**Source excerpt:**
◆ ◆ ◆ ◆

Tim: And pretty typical, by the way, especially in metropolitan areas. It’s about 50 percent.
Ron: If you schedule 50 candidates in a week and 10 show up, that’s a 20-percent rate. That’s not what we’re looking for. However, that does happen on occasion. If you do 10 interviews and you get 1 associate, that’s a 10-percent average. Here’s where the magic comes in. If you schedule 12 people and 6 people show up, how did the 6 people who didn’t show up know the other 6 were going to show up and vice versa?
Tim: They don’t. Right?
Ron: It’s magical. I mean, it really is. When you think about that, there’s a power in numbers. If we knew the answer to that, we’d both be really rich. There’s just no way… It’s the way the universe works. It just kind of happens. Again, Jim Rohn says… We really don’t need to spend a whole lot of time on it, because Jim Rohn says, “I don’t want to take that course because there’s no solution to it.” It truly is just magical.
I think the more important thing for the listeners on this call who are doing recruiting is how many candidates do you need to see to get an associate or an agent? You have to figure that ratio out. As a recruiter, you must know what your no-show ratio is and how many people you must schedule to get 1 to show up. Like you said, in a metropolitan area it’s typically…
That has to do with your administration and that kind of stuff as well, but for some people it takes scheduling 3 or 4 people to get 1 person to show up. Then, they also need to know what their second interview no-show ratio is. Once you’ve seen that candidate the first time and you schedule them for the second interview, you need to know what that ratio is.
Tim: You mean people don’t make their second interview sometimes?
Ron: I like the way you asked that question a little bit sarcastically. I do. Here’s the reason why. Not meaning any disrespect to anyone, but the fact of the matter is sometimes (you have to take this holistically the way I’m saying it) you don’t want them to show up for that second interview because that first interview was truly designed…
Like I said, you and I have spent many hours over the course of our friendship talking about this, but in that first interview, regardless of if it’s individually or in a group basis, it’s still to give them information. They’re making a decision in their minds if this is the right direction they want to go. This is not for everybody. In fact, it’s not for most people, but I can’t see why anybody else would want to do anything else, but if everybody did this then we wouldn’t be here because we’d all be robots.
When you have people, all you can do is put your passion into every first interview you do. Then, as you’re putting your passion into it, you’re telling them your story and you’re telling them about your company and all of those things, and they’re making a determination in their minds if they can do this. You don’t assume. You go ahead and set that appointment for them to come back for that second interview. Then, when they come back…
Here’s the way I refer to it, and I tell them this in my first interview. Again, we could have another show on doing actual interviews, and I would really love to do that, but in that first interview one of the things I let them know up front is I let them know the process of what we’re going to do.
I tell them, “Today is all about information.” I tell them, “You’re probably going to know more about me and my company today than you’re ever going to want to know, but here’s one thing I can promise you. In that second interview, it’s all about you, and in that second interview I’m going to be asking you a lot of questions and they’re about you.” The first interview… Are they interested in us? The second interview… Am I interested in them?
Tim: Absolutely. I agree with you wholeheartedly.

◆ ◆ ◆ ◆

**Information supplied:**
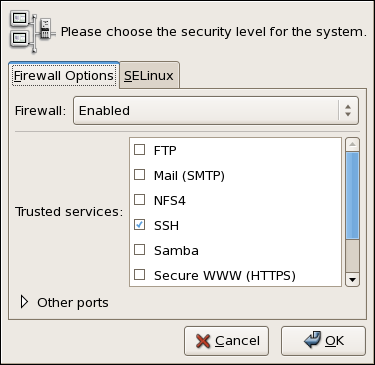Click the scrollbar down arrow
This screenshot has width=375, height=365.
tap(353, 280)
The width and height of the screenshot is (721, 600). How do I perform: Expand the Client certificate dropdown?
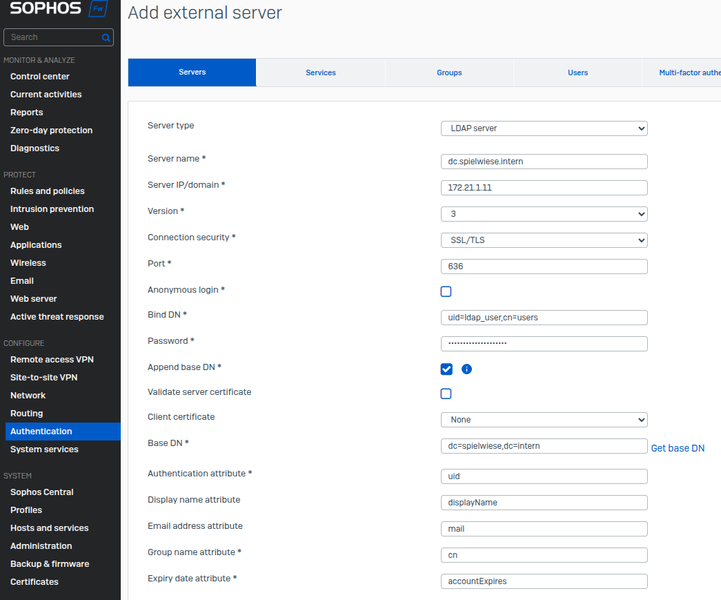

◆ ◆ ◆ ◆

**What is asked:**
Answer these from the recruiting conversation:
(a) According to Ron, what average results from doing 10 interviews and getting 1 associate?
(b) For some people, how many people must be scheduled to get 1 person to show up?
(c) What does Ron tell candidates the first interview is all about?

**The response:**
(a) A 10-percent average.
(b) 3 or 4 people.
(c) Information.